### [Task details]
The lines to copy are those with "will" in them. Pull each one from the entries below.

### [Stored items]
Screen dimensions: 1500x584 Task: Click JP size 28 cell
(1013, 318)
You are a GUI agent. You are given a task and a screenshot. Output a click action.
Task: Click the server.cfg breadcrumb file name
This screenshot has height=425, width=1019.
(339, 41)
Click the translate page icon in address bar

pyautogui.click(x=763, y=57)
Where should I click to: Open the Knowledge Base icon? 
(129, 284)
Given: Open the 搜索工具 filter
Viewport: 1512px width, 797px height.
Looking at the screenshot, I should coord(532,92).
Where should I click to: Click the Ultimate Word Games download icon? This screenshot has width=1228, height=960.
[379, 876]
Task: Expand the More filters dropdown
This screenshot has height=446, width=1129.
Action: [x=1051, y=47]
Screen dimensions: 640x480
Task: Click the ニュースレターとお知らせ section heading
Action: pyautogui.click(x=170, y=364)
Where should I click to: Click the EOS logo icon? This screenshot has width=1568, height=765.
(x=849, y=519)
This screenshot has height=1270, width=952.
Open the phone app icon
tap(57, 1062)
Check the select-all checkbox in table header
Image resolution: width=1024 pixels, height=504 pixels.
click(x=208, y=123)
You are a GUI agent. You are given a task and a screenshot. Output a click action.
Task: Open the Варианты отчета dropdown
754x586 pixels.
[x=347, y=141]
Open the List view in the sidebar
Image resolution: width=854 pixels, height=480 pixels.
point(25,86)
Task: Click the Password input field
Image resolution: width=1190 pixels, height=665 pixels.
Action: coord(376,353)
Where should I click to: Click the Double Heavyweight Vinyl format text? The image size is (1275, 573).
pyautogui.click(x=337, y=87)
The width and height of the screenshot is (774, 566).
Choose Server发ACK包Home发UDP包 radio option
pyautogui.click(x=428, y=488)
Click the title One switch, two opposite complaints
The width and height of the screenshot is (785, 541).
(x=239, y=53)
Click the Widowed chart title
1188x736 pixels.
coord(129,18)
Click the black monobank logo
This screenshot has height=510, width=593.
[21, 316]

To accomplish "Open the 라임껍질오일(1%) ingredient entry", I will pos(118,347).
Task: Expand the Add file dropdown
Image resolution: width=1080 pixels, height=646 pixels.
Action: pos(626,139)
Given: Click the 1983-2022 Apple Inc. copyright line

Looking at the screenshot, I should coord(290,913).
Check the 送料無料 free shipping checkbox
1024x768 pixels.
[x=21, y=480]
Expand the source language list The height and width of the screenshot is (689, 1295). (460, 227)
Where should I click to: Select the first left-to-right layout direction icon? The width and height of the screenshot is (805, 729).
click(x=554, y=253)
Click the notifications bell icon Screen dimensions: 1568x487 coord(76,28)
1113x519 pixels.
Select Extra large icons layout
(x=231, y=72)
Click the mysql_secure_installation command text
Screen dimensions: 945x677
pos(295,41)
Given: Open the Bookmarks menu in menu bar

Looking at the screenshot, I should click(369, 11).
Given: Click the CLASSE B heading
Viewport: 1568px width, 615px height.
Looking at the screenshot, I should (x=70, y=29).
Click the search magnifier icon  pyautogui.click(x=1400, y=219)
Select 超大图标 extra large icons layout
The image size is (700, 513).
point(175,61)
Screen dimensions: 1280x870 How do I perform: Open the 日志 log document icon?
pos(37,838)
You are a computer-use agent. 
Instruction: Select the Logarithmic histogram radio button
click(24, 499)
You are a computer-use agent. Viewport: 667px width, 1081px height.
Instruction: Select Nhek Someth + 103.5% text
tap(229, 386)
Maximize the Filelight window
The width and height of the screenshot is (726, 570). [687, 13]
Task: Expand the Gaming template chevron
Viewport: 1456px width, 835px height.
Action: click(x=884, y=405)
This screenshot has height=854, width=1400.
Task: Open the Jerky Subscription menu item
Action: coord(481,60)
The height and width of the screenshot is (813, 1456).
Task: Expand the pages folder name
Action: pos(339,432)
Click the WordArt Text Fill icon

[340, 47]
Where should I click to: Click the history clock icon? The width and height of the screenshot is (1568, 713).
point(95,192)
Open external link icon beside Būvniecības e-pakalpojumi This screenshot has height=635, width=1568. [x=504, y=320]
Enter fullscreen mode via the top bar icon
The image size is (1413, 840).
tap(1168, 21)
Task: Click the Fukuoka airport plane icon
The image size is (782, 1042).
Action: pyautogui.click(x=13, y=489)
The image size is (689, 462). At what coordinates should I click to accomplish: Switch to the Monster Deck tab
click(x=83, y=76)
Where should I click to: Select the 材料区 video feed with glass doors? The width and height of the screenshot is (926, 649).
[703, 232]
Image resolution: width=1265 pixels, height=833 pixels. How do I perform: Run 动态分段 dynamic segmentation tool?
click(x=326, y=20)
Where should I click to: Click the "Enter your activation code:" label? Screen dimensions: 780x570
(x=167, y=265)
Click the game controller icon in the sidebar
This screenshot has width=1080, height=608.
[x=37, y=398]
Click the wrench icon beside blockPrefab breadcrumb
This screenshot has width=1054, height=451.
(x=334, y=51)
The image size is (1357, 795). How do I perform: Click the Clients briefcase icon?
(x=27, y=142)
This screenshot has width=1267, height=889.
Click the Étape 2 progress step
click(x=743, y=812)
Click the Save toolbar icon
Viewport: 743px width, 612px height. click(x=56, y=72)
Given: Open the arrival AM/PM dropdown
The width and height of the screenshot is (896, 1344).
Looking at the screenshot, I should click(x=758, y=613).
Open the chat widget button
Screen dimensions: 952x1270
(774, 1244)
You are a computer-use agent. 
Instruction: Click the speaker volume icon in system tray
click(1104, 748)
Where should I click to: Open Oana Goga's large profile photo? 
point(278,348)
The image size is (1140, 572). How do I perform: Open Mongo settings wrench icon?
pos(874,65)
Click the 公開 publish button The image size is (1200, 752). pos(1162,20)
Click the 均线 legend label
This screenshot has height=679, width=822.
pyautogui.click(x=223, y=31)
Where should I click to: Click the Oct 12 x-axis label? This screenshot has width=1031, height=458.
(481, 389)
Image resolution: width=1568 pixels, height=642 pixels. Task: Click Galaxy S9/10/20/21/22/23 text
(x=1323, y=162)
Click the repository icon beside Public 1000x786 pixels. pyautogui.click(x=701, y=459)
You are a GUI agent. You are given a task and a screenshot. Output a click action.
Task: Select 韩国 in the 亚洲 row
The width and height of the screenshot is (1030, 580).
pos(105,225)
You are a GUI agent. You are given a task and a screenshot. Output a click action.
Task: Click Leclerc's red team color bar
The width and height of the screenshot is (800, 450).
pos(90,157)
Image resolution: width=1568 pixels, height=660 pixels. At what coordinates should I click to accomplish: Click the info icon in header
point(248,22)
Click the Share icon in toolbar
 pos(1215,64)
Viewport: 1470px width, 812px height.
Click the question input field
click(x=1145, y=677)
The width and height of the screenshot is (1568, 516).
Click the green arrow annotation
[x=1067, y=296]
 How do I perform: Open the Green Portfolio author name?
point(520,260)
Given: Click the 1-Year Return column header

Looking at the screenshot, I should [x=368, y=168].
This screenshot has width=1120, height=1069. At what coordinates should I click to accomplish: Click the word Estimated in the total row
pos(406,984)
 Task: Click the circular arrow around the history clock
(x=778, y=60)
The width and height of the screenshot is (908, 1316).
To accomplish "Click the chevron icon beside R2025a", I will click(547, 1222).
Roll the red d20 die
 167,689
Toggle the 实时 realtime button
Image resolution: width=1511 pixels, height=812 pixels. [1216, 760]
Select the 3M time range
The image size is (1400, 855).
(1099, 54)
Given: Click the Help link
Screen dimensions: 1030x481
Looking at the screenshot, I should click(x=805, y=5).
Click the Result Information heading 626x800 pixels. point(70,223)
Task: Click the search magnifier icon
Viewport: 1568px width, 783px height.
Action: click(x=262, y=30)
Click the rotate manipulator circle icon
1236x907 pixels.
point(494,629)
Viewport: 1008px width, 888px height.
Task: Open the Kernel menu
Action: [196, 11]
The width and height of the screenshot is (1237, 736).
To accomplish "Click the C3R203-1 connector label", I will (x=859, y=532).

### [Task answer]
To accomplish "Open the 라임껍질오일(1%) ingredient entry", I will pos(118,347).
To accomplish "Click the chevron icon beside R2025a", I will click(547, 1222).
To accomplish "Click the C3R203-1 connector label", I will (x=859, y=532).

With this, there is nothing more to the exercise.